Sermons

Summary: Four Episodes from John's account of the Passion, including four sonnets by Malcolm Guite - Jesus is Condemned to Death; Jesus is stripped of his garments; Crucifixion: Jesus is nailed to the cross; Jesus is laid in the tomb.

[All Sonnets are from "Sounding the Seasons ; seventy Sonnets for the Christian Year", by Malcolm Guite, Canterbury Press 2012. Used with permission - https://malcolmguite.wordpress.com/tag/good-friday/]

1. Jesus is Condemned to Death - Sonnet 1

John 18:19-24; John 18:28-38

The moment of judgement has arrived. Jesus is brought to Annas, then Caiaphas then to Pilate. John leaves out the brief excursion to Herod’s palace. Each of these men has the opportunity to examine Jesus and make a judgement about who he is. But none of them are able or willing to make a definitive statement. They ask lots of questions, to which Jesus gives very guarded answers but no firm judgement is made. Even when Pilate asks the Jewish leaders what the charges are they fail to say what he’s done wrong.

It’s clear though that they have made a judgement of a kind. They tell Pilate "We are not permitted to put anyone to death." Whatever the crime is, it requires a sentence of death.

So Pilate quizzes Jesus on the claim that he’s the King of the Jews. But Jesus answer turns the tables on Pilate: "Do you ask this on your own, or did others tell you about me?" Suddenly Pilate is the object of judgement. Jesus might just as well have asked him: “Who do you say that I am?” as he once asked his disciples. But Pilate doesn’t answer.
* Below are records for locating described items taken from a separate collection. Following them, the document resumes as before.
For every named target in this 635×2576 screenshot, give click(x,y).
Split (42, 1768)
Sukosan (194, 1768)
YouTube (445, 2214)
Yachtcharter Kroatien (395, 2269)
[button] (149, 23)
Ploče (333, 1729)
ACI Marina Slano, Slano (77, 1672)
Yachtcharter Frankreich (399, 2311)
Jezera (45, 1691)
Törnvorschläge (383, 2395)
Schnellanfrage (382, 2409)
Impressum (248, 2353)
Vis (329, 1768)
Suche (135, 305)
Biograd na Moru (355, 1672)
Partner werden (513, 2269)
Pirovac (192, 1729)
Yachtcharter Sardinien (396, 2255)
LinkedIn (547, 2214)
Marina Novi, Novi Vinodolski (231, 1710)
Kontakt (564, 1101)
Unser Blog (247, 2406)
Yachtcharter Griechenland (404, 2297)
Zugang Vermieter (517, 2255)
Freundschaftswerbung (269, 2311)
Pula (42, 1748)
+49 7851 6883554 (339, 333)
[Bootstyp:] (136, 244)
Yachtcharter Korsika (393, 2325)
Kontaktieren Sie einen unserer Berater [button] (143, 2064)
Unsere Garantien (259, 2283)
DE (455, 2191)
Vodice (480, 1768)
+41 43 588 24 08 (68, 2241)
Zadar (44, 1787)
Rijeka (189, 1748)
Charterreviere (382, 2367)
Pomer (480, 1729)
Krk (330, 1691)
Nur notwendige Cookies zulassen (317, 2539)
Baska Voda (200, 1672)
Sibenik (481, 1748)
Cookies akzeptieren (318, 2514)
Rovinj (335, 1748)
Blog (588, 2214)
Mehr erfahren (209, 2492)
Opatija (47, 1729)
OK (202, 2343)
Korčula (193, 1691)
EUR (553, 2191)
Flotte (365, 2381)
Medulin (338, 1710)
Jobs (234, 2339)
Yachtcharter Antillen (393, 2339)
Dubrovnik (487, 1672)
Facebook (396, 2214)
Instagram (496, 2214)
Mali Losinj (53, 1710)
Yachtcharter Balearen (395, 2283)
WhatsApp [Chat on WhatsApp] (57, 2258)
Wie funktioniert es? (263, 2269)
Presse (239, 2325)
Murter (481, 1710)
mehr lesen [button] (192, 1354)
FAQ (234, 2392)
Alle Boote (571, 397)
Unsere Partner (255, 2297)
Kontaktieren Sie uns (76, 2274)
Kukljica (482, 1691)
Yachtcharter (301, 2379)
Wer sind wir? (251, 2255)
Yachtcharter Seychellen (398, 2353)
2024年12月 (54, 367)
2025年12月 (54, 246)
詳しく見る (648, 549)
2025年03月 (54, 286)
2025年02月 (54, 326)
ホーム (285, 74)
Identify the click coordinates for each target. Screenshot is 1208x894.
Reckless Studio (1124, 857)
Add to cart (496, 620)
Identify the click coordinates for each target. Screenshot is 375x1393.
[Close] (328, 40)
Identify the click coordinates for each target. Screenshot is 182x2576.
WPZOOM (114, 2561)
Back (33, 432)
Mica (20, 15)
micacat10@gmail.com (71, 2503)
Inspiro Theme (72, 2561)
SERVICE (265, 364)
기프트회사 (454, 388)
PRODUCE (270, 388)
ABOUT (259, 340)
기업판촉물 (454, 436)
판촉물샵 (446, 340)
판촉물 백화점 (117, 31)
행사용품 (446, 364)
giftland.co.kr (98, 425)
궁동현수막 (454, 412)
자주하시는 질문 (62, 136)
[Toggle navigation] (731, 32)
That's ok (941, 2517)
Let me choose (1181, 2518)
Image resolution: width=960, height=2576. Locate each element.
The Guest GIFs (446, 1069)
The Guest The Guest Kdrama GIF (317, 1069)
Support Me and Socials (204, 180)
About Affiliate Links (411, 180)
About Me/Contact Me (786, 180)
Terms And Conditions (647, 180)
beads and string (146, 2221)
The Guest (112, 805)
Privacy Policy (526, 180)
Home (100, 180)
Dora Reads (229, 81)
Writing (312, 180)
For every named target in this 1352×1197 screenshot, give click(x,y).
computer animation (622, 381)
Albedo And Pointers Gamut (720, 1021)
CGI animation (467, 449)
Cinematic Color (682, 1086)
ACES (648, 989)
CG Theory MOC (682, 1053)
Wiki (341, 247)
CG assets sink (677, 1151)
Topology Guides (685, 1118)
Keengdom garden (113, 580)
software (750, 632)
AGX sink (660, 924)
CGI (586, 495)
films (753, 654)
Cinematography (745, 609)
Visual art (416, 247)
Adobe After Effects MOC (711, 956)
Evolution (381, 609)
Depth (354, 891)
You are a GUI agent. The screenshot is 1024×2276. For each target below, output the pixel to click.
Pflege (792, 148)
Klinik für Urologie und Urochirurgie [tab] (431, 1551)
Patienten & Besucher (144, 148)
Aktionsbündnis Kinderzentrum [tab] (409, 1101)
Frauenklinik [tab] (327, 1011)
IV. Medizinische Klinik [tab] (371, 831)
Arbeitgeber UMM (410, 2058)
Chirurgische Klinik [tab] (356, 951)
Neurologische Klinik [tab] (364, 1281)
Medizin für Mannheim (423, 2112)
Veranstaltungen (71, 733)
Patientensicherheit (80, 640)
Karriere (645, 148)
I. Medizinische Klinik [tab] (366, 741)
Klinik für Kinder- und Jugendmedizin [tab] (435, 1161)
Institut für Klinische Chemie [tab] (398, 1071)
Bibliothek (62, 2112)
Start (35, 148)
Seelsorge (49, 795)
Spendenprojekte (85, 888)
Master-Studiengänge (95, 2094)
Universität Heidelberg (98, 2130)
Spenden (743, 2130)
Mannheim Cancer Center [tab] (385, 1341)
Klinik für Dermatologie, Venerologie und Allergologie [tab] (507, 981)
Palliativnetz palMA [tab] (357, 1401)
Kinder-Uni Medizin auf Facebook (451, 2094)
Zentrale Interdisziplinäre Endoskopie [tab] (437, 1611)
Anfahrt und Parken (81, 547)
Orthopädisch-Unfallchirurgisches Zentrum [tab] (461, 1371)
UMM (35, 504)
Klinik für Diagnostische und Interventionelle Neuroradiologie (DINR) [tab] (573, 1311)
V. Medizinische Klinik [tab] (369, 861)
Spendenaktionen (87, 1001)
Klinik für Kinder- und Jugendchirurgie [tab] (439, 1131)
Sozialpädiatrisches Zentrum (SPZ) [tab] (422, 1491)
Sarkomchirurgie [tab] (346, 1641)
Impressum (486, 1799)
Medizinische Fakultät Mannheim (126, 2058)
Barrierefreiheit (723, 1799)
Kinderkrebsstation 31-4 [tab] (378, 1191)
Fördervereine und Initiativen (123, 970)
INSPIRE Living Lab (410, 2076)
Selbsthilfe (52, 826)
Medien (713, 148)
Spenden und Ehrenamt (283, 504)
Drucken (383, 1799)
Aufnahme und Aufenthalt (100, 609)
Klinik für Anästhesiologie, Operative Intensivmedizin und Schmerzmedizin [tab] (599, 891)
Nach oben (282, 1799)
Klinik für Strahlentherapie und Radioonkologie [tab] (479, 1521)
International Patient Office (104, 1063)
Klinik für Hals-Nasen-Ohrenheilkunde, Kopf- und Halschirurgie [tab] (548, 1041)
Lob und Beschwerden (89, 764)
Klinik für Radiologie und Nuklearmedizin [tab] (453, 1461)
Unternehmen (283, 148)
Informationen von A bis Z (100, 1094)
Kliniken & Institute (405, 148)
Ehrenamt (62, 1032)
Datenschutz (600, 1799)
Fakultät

So Jesus takes it further: "My kingdom is not from this world”, he says. “If my kingdom were from this world, my followers would be fighting to keep me from being handed over to the Jews. But as it is, my kingdom is not from here."

Then Jesus adds: "You say that I am a king. For this I was born, and for this I came into the world, to testify to the truth. Everyone who belongs to the truth listens to my voice."

What we discover in that moment is that the judgement we’re witnessing isn’t so much of Jesus as of those who stand around him. In fact this is an ongoing theme in John’s gospel. John 3:19: “19And this is the judgment, that the light has come into the world, and people loved darkness rather than light because their deeds were evil.” John 5:24: “24Very truly, I tell you, anyone who hears my word and believes him who sent me has eternal life, and does not come under judgment, but has passed from death to life.” John 9:39: “39Jesus said, "I came into this world for judgment so that those who do not see may see, and those who do see may become blind.”

John 12:48-49: “48The one who rejects me and does not receive my word has a judge; on the last day the word that I have spoken will serve as judge, 49for I have not spoken on my own, but the Father who sent me has himself given me a commandment about what to say and what to speak.”

Pilate’s response to Jesus is to brush him off with a flippant “What is truth?” He doesn’t realise that he stands before the one who is the Truth, the one who’s not only the King but the creator of our world. His blindness is made all the more obvious by his unwillingness to set Jesus free, even though he’s found no case against him.

But of course it isn’t just Pilate who stands judged in this encounter. The Jewish Priests and Pharisees are judged because they too are blind to who Jesus is. They blithely announce that he claims to be a king yet can’t see the truth in that claim.

In the passage we skipped over, Peter fails to stand up for Jesus and is judged by the crowing of the rooster as dawn approaches.

And dare I say that we too are faced with judgement as we think about our own responses to Jesus. We may worship him as Lord but are we totally faithful to him at every moment of our lives? Do we make him our Lord and King in every decision we make? Do we proclaim the truth of what Jesus has taught us and done for us, even when faced with the sort of aggressive opposition that Peter was faced with?

Can you see that it’s actually our failure to do all that that led Jesus to this moment? Jesus stands in our place at this moment, not before the judgement seat of Pilate but before the judgement seat of God, taking our place, facing the judgement that we deserve; and he does it willingly out of his great love for us, as our king, taking our place in order to bring us eternal life.